Separately, Wells Fargo said the SBA approved a total of 1,051 claims for $ 120 million. Over 170,000 “expressions of interest” were lodged with the bank in the first two days.
The bank said strong demand exceeded penalty restrictions on its ability to lend that were imposed by federal regulators two years ago following a fake account scandal. Wells Fargo’s participation in the SBA’s coronavirus loan program was initially capped at $ 10 billion, but on April 8 the Federal Reserve authorized temporary relief from those limits.
According to one estimate, more than $ 1.8 trillion may be ultimately needed to meet the needs of small business owners.
Overall, since the emergency fund was ‘first come, first served’, only small business owners who applied as early as possible were likely to be funded.
Other banks have also been hit by a wave of demands for the loosely defined program, intended to provide general relief funds to some 30 million U.S. small businesses with assurances from Treasury Secretary Steven Mnuchin that the money would be to their bank account within 24 hours.
“You get the money, you get it the same day, you use it to pay your workers. Please bring your workers back to work if you let them go, ”Mnuchin said at a press conference the afternoon before the program began, even as lenders waited for final instructions from the Treasury Department.
For the past two weeks, small business owners have checked their emails and called their bankers and the SBA to check on the status of their application, not knowing that the first phase of the program was over before it even began.
“It was Hunger Games,” a senior bank executive said.
Shawn O’Day, a retired disabled veteran, owns The O Bar in North Conway, New Hampshire. He believes he was one of the first to apply and ultimately submitted applications through four separate banks.
“Every few days, after not hearing anything, I would go online and apply through another bank. After a week of that – as we all know the news came back recently, all the money has dried up, ”he said.

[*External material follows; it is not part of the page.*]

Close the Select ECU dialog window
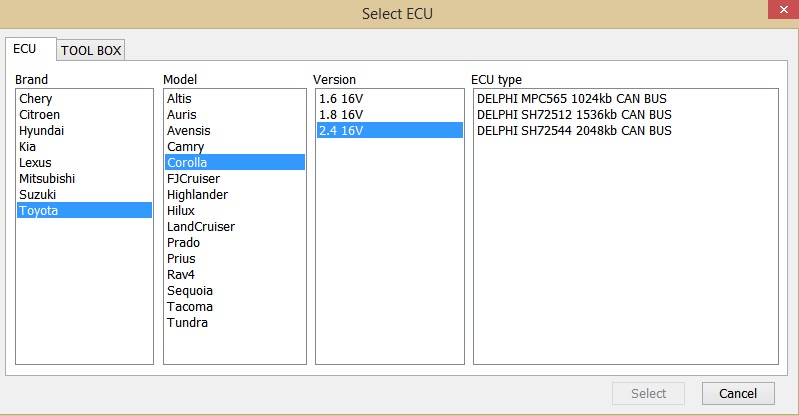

“All I tried to do was support my nine unemployed, but to no avail,” he said. He also received a “friendly reminder on April 10th from my landlord that rent was due on April 1st which is still unpaid.” O’Day said.
Small business owners checked their emails and called their bank to check the status of their application, not knowing that the first phase of the program was over before it had barely started.

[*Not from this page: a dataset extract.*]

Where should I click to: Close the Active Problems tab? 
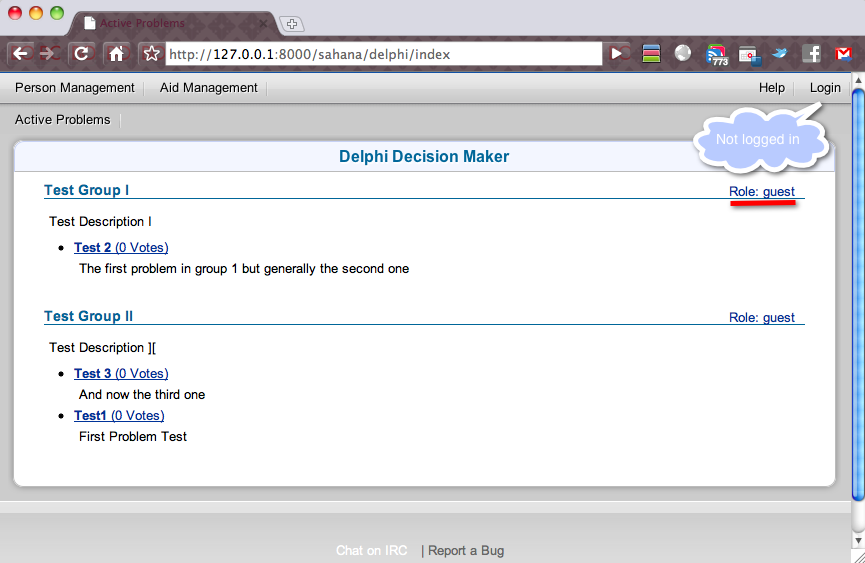[x=261, y=23]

From the start, the fund appeared insufficient to meet demand. If each of the small American businesses had applied, they would each have received approximately $ 12,000.

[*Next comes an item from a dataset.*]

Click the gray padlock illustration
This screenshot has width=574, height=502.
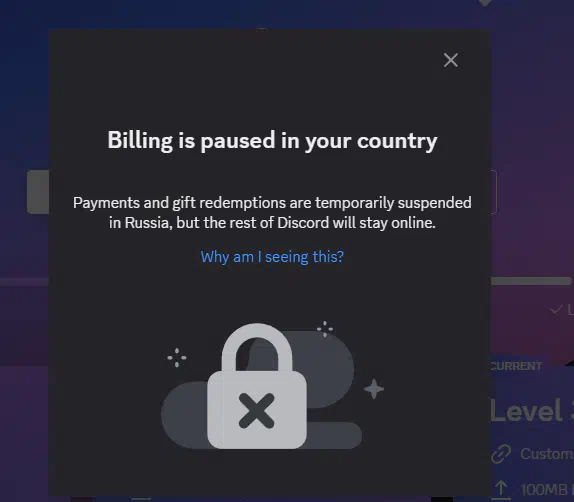point(257,386)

Yet, according to new data from Fivestars, a marketing and loyalty platform service for small businesses, 75% of small and medium businesses with current mandatory shutdowns that the company serves need an infusion of 55%. $ 000 by May 1 to restart successfully when directives are lifted.
“Most of the small businesses on Main Street have very few leads. Of our merchants, we know that 75 percent have less than four weeks’ cash, said Chris Luo, Marketing Manager for Fivestars.
It is estimated that $ 1.8 trillion may ultimately be needed to meet the needs of small business owners, Howard Mason, head of financial research at Renaissance Macro Research, said in a note to clients last week.
After Wells Fargo stopped receiving inquiries, Matt Fhuere, owner of a 14-person vintage car restoration shop in Salt Lake City, Utah, opened a new bank account. He waited several times with the SBA for more than three hours while he applied for several relief programs.
“I paid my accountant $ 500 to get ready, to just have to fill out their forms, finally get the approval, the same day the money ran out,” he said. .
“I built this business a dollar at a time,” he said. “Now I’m going to lose everything. State and government damaged me more than any virus. “
CORRECTION (April 19, 2020, 9:33 a.m. ET): An earlier version of this article misstated the amount of relief small business owners need, according to one estimate. The amount is $ 1.8 trillion, not $ 18 trillion.